Ландшафт клеточной поверхности все еще загадочен. Заявленные внушительные цифры требуют тщательного анализа, уточнения и унификации информации. На фоне хаотичного разнообразия разношерстных молекул выгодно выделяются CD-маркеры (исторически определенные как белки клеточной поверхности и представляющие большинство из существующих маркеров). Длительная история исследований и ранний акцент на стандартизации методов превращает их в достаточно удобный инструмент, который позволит набросать эскиз карты клеточной поверхности и далее дополнять его (табл. 2) [20,21].

Таблица 2 | Основные дифференцировочные маркеры клеток крови [20,21]

При изучении белков используются методы сравнительной геномики, базирующиеся на следующем представлении: биомолекулы, имеющие значительное сходство на уровне последовательностей, имеют сходные структуры и функции. При этом возможно обнаружить сходство на различных структурных уровнях (гомологию), что указывает на их эволюционную взаимосвязь. Гомологичные белки образуются в результате различных событий. Например, при расхождении в ходе видообразования сходные гены обнаруживаются у разных видов. Такие белки (и кодирующие их гены) являются ортологами. У одного вида ген может дуплицироваться (то есть образовать две копии), далее каждая копия развивается по-своему — так возникают паралоги [23].

ФИО клетки прочно ассоциируется с номерами CD (рис. 1) [21-22,24-26]. Анализ экспрессионного статуса молекул CD в рамках проведения иммунофенотипирования является фундаментальным компонентом диагностики, классификации и мониторинга гемобластозов, а также аутоиммунных заболеваний и иммунодефицитов [27,28]. Морфологическое исследование на светооптическом уровне не позволяет отличить различные типы лимфоцитов, отследить степень их дифференцировки.

Для типов клеток, отмеченных символом *, приведены общие для всех субтипов маркеры. Например, пан-В-клеточным маркером является CD19, который присутствует на человеческих B-лимфоцитах на всех этапах. Ключевыми молекулами В-лимфоцитов является триада, обеспечивающая модуляцию сигнала В-клеточного рецептора: CD19, CD20 и CD22. Такая тонкая «настройка» рецептора обеспечивает поддержание выживания и селекцию В-клеточных клонов. Экспрессия СD20 и CD22 вариабельна. В онтогенезе CD20 не обнаруживается на ранних про-В- и пре-В-клетках, появляется после CD19 и отражает более поздние стадии дифференцировки [25]. Антиген CD22 экспрессируется в цитоплазме всех В-лимфоцитов, но на клеточной поверхности выявляется только у зрелых В-клеток. В отличие от CD19 и CD20, антиген CD22 сохраняется на лимфоплазмоцитоидных клетках, определяется на зрелых плазмоцитах в крайне незначительном количестве. В патологии CD22 обнаруживается при большинстве В-клеточных лейкозов, включая волосатоклеточный лейкоз, а также при различных типах В-клеточных лимфом [26].
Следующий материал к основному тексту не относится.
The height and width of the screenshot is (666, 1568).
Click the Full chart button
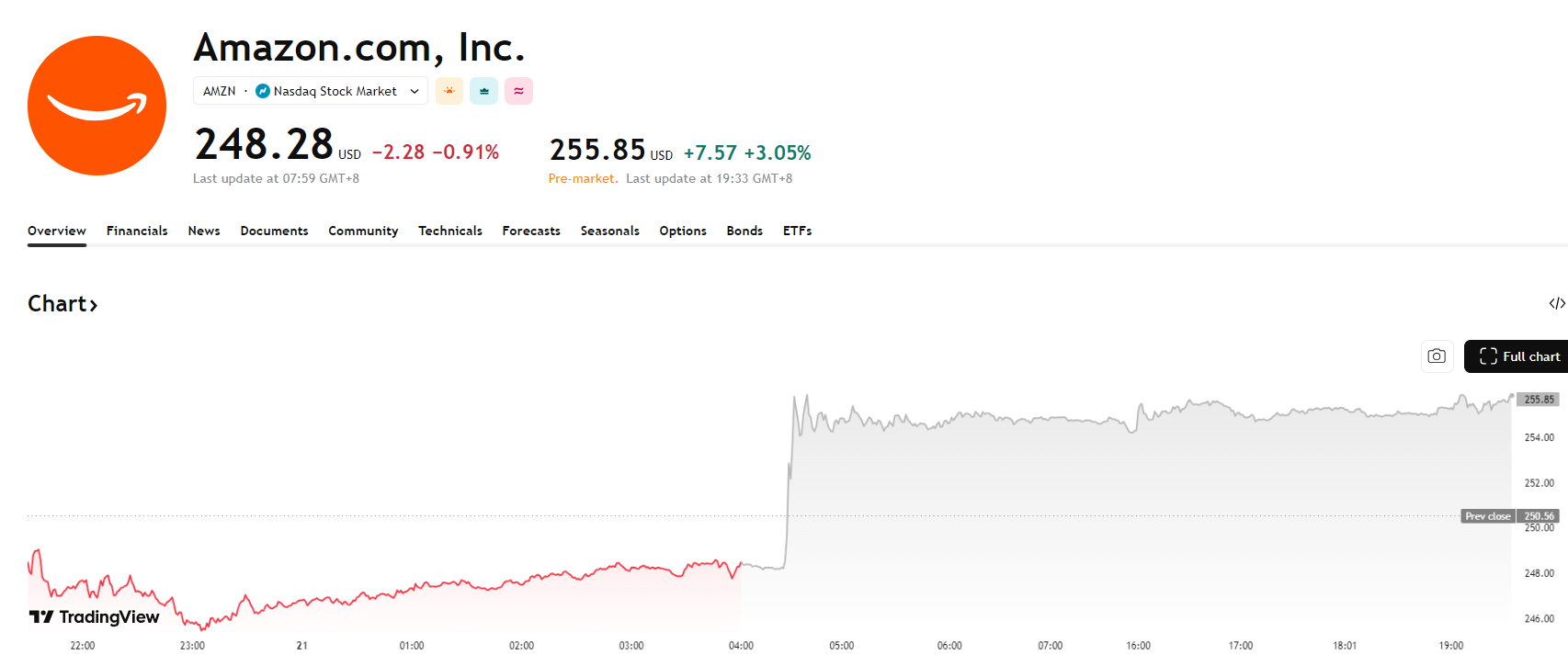pos(1519,356)

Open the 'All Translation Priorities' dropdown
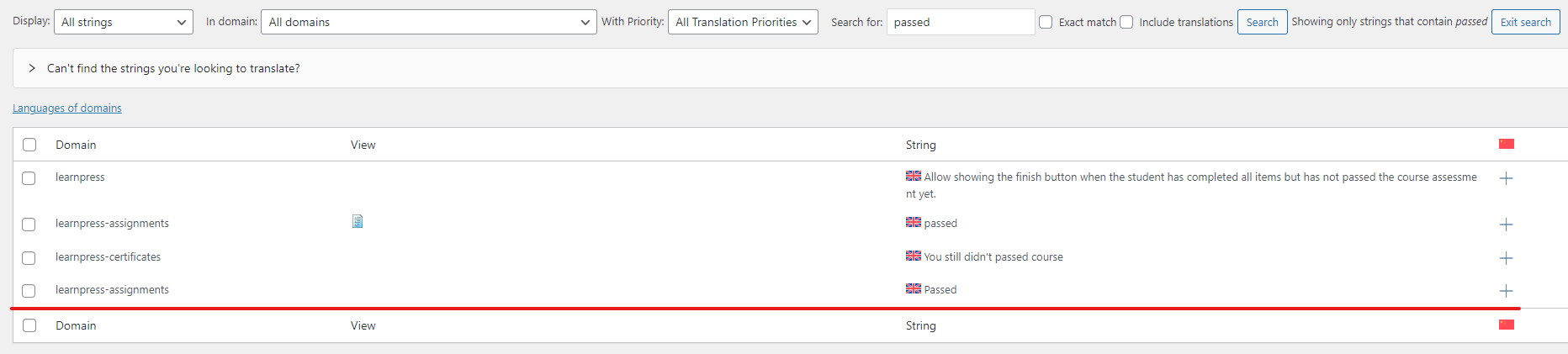click(x=744, y=22)
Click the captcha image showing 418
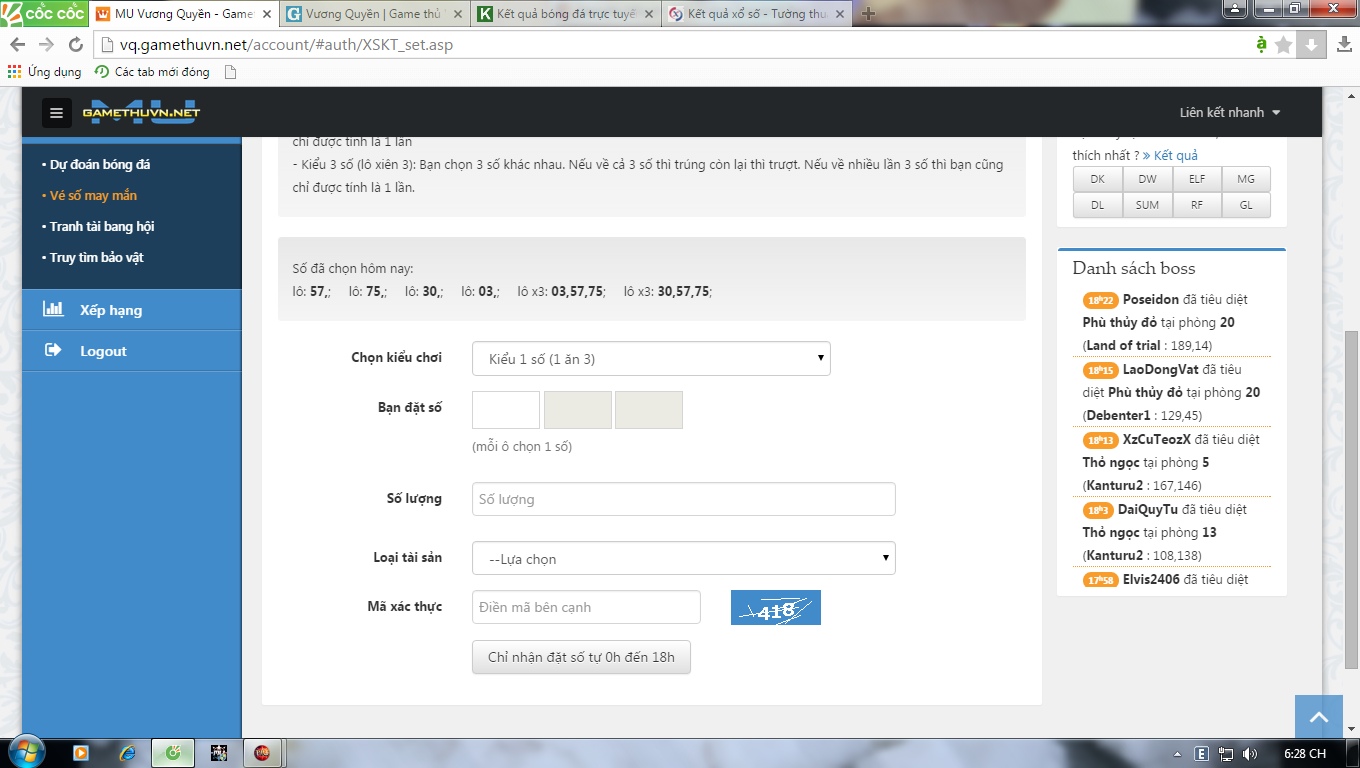The width and height of the screenshot is (1360, 768). pos(775,608)
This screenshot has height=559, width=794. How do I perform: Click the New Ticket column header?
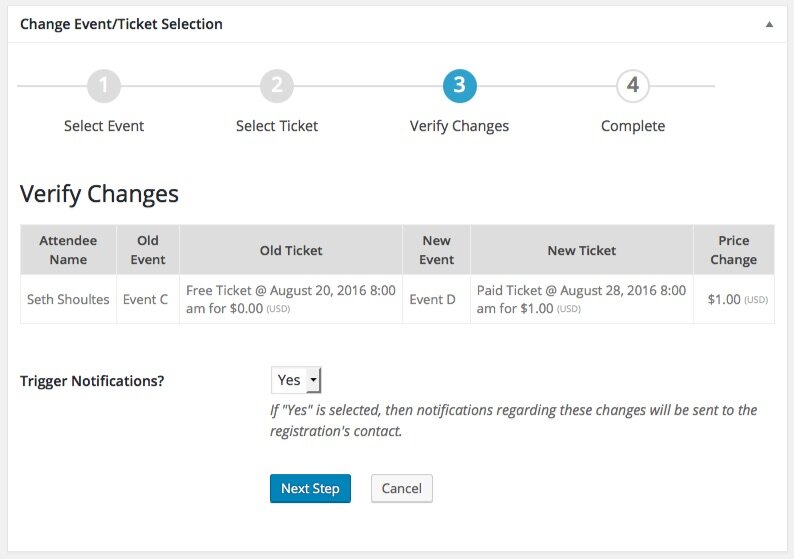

ГСК — гемопоэтические стволовые клетки;
МПП — мультипотентный предшественник;
ОЛП — общий лимфоидный предшественник;
ОМП — общий миелоидный предшественник;
МЭП — мегакариоцит-эритроидный предшественник;
ГМП — предшественник гранулоцитов и макрофагов;
NK* — NK-клетки (натуральные киллеры)*;
Т-лф* — T -лимфоциты*;
В-лф* — B-лимфоциты*;
МоноЦ*— мoноциты*;
МФ*— мaкрофаги*;
ДК* — дендритные клетки*;
НФ — нейтрофилы;
ЭФ — эозинофилы;
БФ — базофилы;
ТК — тучные клетки;
ЭрЦ — эритроциты;
МКЦ — мегакариоциты;
ТрЦ — тромбоциты.

CD123/IL3Rα — альфа-субъединица рецептора интерлейкина 3;
NKp46 — рецептор естественной цитотоксичности 1 (NCR1), пан-NK-маркер;
HLA-DR (Human Leucocyte Antigen — антиген лейкоцитов человека) — антиген человеческого главного комплекса гистосовместимости класса II, маркер иммуногенной активации;
F4/80 — маркер популяций мышиных макрофагов. Человеческий ортолог этого белка называется EMR1: модуль, подобный человеческому эпидермальному фактору роста (EGF), содержащий рецептор муцинподобного гормона 1, является высокоспецифичным маркером эозинофилов [22];
Siglec-8 — иммуноглобулин-подобный сиало-связывающий лектин 8 (Sialic acid-binding Ig-like lectins 8) [24];
FcεRI — высокоаффинный Fc-эпсилон-рецептор I для IgE

Четкие линии эскиза появляются при хорошо заточенном карандаше. Обострить точность планируется и для CD-маркеров. В наших знаниях о паттернах экспрессии молекул CD все еще остаются значительные пробелы, в том числе из-за неоднородности исследований экспрессии и значительных изменений в технологиях проточной цитометрии за 30 лет проведения семинаров HLDA.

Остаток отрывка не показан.